Avec l'émergence de nouvelles menaces pour la sécurité, une titrisation significative devrait se concentrer sur les domaines et secteurs de sécurité qui sont exploitables et correspondent aux intérêts vitaux perçus par les acteurs et les publics de la titrisation. La mégatendance est particulièrement bien placée pour être davantage et mieux intégrée dans les stratégies de sécurité énergétique, de défense, environnementale et économique. Cependant, l'empreinte de l'énergie alternative sur la forme future de ces domaines sera déterminée par le rythme et la portée de son expansion dans le mix énergétique en évolution et par la capacité des acteurs à surmonter certaines des vulnérabilités actuelles de l'énergie alternative.
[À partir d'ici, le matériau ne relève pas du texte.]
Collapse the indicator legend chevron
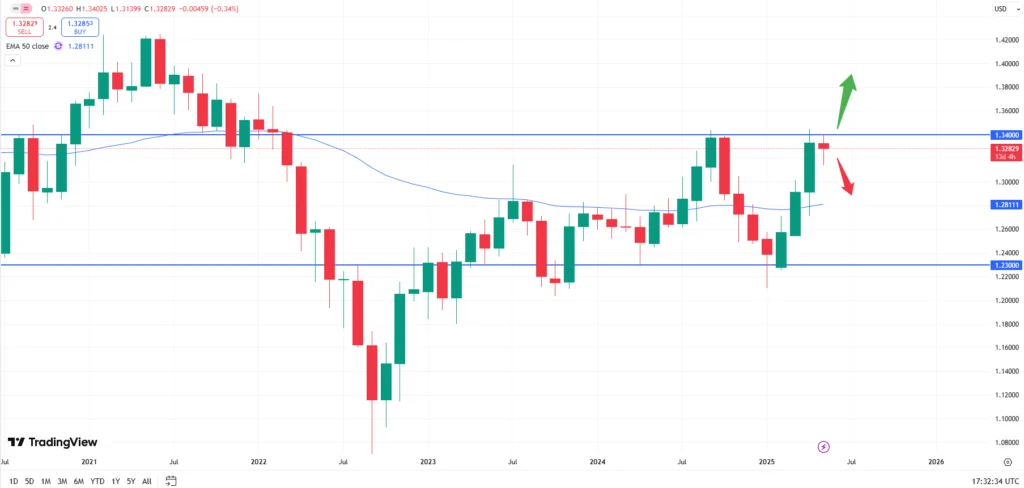Viewport: 1024px width, 488px height. [x=13, y=61]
En fin de compte, les priorités en matière de sécurisation seront fondées sur la gestion des conflits et des accords de coopération mondiaux dans le cadre desquels des acteurs différents parviendront à un accord sur des objets partagés, immédiats et tangibles, et sur les mécanismes permettant de les sécuriser. L'ironie de l'histoire est que la plupart de ces accords de coopération seront exécutés dans le contexte de la compétition entre grandes puissances.